THEATRE
The world is struggling to recover from the Great War and the climate of the time is one of tension, dissatisfaction and poverty, heralding a new world conflict. In South America, the Chaco War (1932-1935), with Paraguay and Bolivia as belligerents, is at its height. After a long journey by land and sea, Nazaria Ignacia March y Mesa, a Spanish-Bolivian Catholic nun, was visiting the Vatican, in some administrative office of the Catholic Church, to request pontifical approval for the religious congregation founded in Oruro, originally called the Pontifical Crusade, which would later become known as the Crusader Missionaries of the Church.
In a small waiting room in a building near the offices of Pope Pius XI in Vatican City in 1934, two interesting conversations with Sister Nazaria took place.
- The first was with Lucas, a 25-year-old Vatican Radio worker. In it he talks about young people, their worries, their hopes and discouragements.

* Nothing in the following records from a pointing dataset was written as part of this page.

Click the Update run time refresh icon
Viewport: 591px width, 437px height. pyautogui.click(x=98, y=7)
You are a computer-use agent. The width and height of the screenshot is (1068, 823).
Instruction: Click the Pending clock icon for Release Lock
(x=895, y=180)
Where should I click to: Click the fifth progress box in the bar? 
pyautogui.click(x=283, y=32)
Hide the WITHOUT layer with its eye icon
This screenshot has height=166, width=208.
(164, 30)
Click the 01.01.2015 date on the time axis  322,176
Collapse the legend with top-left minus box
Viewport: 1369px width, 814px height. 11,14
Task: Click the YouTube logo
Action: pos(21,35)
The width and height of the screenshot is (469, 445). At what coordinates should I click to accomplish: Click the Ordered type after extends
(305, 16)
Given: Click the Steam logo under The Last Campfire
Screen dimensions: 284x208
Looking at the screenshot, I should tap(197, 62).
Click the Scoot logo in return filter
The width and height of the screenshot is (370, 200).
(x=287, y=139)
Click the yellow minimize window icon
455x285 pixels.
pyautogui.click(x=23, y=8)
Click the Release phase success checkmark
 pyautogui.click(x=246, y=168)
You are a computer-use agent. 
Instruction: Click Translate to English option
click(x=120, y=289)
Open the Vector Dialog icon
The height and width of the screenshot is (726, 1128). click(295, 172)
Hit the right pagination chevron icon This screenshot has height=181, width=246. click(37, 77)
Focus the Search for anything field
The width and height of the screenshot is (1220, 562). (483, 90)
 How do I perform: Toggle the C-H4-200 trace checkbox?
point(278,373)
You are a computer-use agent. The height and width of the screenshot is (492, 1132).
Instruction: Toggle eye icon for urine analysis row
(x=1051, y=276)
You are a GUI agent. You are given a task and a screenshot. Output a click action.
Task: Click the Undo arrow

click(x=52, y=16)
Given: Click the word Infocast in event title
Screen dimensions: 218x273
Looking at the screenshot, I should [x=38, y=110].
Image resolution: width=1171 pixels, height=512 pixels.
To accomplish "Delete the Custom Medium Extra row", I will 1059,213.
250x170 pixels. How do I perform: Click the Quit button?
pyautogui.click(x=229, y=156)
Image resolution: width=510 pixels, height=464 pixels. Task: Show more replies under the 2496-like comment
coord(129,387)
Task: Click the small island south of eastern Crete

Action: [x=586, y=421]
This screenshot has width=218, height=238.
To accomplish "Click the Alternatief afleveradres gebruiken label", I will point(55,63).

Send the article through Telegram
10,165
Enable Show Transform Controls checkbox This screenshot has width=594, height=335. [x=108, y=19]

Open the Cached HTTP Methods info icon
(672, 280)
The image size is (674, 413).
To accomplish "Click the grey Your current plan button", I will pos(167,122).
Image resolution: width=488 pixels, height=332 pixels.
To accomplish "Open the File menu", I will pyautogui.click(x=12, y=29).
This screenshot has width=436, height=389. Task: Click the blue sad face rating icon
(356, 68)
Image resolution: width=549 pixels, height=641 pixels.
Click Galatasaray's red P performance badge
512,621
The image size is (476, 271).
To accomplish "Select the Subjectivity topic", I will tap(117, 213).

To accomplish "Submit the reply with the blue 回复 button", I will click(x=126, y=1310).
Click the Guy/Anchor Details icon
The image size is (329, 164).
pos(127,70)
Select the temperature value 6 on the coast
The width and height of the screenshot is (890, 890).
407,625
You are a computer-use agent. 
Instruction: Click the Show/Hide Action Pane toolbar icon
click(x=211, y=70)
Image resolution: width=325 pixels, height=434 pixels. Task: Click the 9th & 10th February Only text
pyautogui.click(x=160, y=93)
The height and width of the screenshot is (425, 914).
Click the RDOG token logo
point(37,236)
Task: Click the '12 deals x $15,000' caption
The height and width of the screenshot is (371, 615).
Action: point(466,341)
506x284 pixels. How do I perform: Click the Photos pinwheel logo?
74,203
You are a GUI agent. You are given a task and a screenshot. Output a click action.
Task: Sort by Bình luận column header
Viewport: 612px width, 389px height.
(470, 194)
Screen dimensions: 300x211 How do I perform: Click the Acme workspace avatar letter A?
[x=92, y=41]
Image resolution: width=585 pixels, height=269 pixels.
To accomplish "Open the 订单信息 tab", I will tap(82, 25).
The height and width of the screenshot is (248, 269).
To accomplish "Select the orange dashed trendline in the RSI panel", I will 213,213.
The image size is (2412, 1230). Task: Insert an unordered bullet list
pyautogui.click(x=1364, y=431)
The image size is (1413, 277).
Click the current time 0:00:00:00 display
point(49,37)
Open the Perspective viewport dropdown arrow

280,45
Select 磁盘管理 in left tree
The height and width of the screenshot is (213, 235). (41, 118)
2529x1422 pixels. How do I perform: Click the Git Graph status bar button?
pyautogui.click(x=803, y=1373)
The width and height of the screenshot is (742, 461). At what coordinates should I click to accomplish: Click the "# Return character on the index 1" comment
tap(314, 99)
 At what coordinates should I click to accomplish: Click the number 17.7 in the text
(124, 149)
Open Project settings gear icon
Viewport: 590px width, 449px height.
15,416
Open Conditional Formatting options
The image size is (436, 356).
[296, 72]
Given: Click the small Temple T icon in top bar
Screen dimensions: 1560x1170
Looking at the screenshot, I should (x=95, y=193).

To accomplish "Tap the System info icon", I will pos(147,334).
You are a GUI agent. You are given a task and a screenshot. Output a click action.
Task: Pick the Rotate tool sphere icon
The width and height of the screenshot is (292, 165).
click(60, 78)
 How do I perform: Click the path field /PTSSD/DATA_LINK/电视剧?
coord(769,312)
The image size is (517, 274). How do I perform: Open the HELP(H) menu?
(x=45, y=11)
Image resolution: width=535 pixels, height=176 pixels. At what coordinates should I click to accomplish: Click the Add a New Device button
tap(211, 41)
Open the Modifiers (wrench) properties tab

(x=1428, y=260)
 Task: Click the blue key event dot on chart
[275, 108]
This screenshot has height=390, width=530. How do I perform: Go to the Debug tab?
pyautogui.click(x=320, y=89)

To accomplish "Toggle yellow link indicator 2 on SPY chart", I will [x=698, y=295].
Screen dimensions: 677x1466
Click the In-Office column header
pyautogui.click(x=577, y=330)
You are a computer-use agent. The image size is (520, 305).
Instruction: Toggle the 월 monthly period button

- The second, Guillermo Marconi, Marquis de Marconi and inventor of wireless telegraphy. Founder of Vatican Radio and winner of the 1909 Nobel Prize for Physics. This dialogue reflects two ways of seeing and understanding life. One, presented by Nazaria, is full of faith in God and commitment to the poorest, as a religious option. The second, presented by Marconi, is a fascist stance, in which power is held by the State – to which everything must be submitted – and women are relegated to second place.
D. Carlos H. Cordero Carraffa produced, directed and presented this play, inviting us to get to know Nazaria from another perspective, but, above all, to put her thoughts in dialogue with others.